By Fiona Sim
The BBC's latest article on China reads more like an opinion piece than a news report. Using lines like "But the warm wind blowing across the Taklamakan desert is bringing with it worry and change," the news outlet is spinning a tale that does not align with reality.
Based on a television broadcast from four years ago in 2017, the article accuses China of forcing Uygur villagers to separate from their families and undertake forced labor in factories halfway across the country. Citing the notorious Adrian Zenz, the far right ideologue who has made his biased agenda against China crystal clear, the BBC's credibility has taken another nosedive with this farcical piece.
Manipulating the source material
The focus of the article is a 19-year-old woman in Xinjiang who is being persuaded by local officials to take up a job opening in Anhui, a province 4,000 km away. The BBC's cut of the video implies that male officials coerced her into saying yes, showing clips of her crying as she leaves home. It conveniently cuts out scenes from the original report where it is shown that it was actually another young woman, an outbound migrant worker, in a neighboring village who convinced the 19-year-old to take up the opportunity. Starting to look and sound like a broken clock, the BBC has yet again resorted to cheap gimmicks.
The BBC fails to contextualize the recruitment drives within China's war on poverty. Just days ago, the country celebrated the official end of absolute poverty – the liberation of nearly 100 million people from a life of deprivation of opportunities.
This may seem odd from a Western perspective but migrant workers are no stranger to developing countries like China. Rural dwellers will often travel across the country to work where pay is higher than in local areas. Xinjiang, for instance, is undergoing industrial development but it is hindered by the geography of the region: lack of arable land, less rainfall, desertification and natural disasters.
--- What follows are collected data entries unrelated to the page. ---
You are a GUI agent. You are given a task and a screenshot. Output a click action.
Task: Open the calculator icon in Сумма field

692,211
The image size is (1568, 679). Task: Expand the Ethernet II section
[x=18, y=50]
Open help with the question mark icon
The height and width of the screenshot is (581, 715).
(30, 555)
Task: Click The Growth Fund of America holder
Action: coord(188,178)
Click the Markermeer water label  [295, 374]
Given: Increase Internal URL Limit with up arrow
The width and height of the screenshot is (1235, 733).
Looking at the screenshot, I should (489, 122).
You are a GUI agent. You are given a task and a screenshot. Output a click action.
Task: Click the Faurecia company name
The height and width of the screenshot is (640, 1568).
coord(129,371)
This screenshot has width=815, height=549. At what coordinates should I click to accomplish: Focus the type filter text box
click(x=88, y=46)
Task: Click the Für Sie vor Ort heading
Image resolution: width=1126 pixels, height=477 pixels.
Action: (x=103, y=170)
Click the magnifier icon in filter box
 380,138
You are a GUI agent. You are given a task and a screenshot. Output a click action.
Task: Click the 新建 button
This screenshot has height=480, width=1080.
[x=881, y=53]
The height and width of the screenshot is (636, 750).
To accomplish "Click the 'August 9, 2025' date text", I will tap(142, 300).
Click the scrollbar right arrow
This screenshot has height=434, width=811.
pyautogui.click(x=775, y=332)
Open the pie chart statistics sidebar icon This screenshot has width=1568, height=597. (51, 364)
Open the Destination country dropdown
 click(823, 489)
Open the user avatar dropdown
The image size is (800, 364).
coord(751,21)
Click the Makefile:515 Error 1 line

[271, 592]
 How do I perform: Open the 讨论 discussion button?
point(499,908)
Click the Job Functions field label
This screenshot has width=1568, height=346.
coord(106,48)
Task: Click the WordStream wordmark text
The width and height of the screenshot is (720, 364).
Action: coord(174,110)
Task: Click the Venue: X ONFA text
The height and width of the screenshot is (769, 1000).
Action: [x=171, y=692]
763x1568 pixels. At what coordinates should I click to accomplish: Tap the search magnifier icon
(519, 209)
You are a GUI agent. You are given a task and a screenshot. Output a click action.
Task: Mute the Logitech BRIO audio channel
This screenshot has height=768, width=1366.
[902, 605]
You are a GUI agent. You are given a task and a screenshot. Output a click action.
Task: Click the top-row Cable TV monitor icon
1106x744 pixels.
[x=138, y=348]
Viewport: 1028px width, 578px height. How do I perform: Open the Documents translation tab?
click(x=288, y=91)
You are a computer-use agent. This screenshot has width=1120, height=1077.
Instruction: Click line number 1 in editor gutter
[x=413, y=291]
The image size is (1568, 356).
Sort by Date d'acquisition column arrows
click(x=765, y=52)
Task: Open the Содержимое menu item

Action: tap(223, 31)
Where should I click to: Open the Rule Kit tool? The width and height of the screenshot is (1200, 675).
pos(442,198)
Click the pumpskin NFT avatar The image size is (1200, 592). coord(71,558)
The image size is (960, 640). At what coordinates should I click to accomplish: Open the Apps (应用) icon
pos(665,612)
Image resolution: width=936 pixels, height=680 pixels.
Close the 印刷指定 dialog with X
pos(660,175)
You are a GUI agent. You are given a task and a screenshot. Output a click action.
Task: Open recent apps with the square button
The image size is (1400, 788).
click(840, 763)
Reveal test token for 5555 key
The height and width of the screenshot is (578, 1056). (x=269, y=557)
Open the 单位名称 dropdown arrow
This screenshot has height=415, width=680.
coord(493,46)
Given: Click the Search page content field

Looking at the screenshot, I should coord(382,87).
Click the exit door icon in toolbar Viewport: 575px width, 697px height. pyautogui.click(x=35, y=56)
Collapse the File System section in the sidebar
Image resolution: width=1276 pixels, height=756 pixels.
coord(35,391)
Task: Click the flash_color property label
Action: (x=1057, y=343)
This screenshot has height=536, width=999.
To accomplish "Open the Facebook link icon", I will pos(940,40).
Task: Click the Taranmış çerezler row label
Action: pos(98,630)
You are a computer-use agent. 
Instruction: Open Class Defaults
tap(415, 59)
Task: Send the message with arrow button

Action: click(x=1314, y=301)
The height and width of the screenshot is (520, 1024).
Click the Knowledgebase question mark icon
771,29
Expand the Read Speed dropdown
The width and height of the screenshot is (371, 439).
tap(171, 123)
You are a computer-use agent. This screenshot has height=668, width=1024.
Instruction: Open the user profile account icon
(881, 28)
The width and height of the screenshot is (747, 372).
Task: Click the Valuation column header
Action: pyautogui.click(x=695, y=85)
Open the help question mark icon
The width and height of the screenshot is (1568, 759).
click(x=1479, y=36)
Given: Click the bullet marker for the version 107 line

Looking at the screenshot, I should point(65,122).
The resultant restrictions on what industries can be developed has meant that the economy has not been able to support Xinjiang's growing population, which has historically relied on agriculture and animal husbandry.
In order to circumvent this, growing industries in other regions of China have been able to absorb this surplus and enable a significant increase in employment and annual income for residents of Xinjiang. Back home in the UK, the BBC reports on worrying peaks of unemployment and increasing poverty levels, yet it chooses to vilify state-led efforts to combat this in China. The news outlet would almost have you believe that poverty is a good thing, that the people of Xinjiang should not aspire for a higher quality of life.
Numerous independent reports have studied the living conditions and opinions of migrant workers who have come from Xinjiang. There have been zero findings of coercion or involuntary. Migrant workers have reportedly been able to save a lot of money, as many workers are eligible for free or subsidized housing close to their workplace, while couples and families can be provided private apartments. Alongside this, enterprises provide meal allowances for private cooking or use of the company's canteen with Halal catering.
Distorting women's rights
It is a fact that China, similar to the rest of the world, is still combating patriarchy and working to achieve gender equality in all spheres of life. In impoverished areas of Xinjiang, women have tended to be less educated, earn less and have less financial independence than their male counterparts.
This is not a unique phenomenon to China, no less Xinjiang. Taken from the United Nation's 5th Sustainable Development Goal: "Achieve gender equality and empower all women and girls," point 5.5 states, "Ensure women's full and effective participation and equal opportunities for leadership at all levels of decision-making in political, economic and public life."
For women to have full and equal opportunities, it is the state's responsibility to ensure women are empowered to experience life beyond the domestic sphere and are able to earn money for themselves. For young women like Buzaynap in Xinjiang, this means being granted independence outside of their families to explore their interests, talents, dreams and goals in life. The poverty alleviation schemes and surplus rural labor force recruitment drives enable women to do just that. These jobs are gateways to improve existing skills and develop new ones with the support of the state.
As an adult, Buzaynap should not have to rely on the permission of her father alone to decide the rest of her life, so it is incredulous that the BBC article makes it out to be a bad thing that outside influences and opinions are introduced to her. For many women across the world, the options to choose are not presented to them. Homemaking and child rearing, incredible feats of skilled labor in themselves, are the only choice they have been exposed to due to their circumstances.
It was not long ago that women in the West were fighting for the rights to vote, own property, and work as something other than an unpaid homemaker/housewife. When white women in the West fight against gender roles and seek independence, it is empowering, but how is it that Uygur women cannot do this without being portrayed as damsels in distress?
Uygur women and women of all ethnic groups in China are more than capable of fighting for and liberating themselves. They do not need a "white savior" in the form of unprofessional British news outlets that misrepresent them.
Editor's note: Fiona Sim is a London-based freelance political commentator and public sector worker. The article reflects the author's opinions and not necessarily the views of CGTN.
* The views expressed here are not necessarily those of IOL.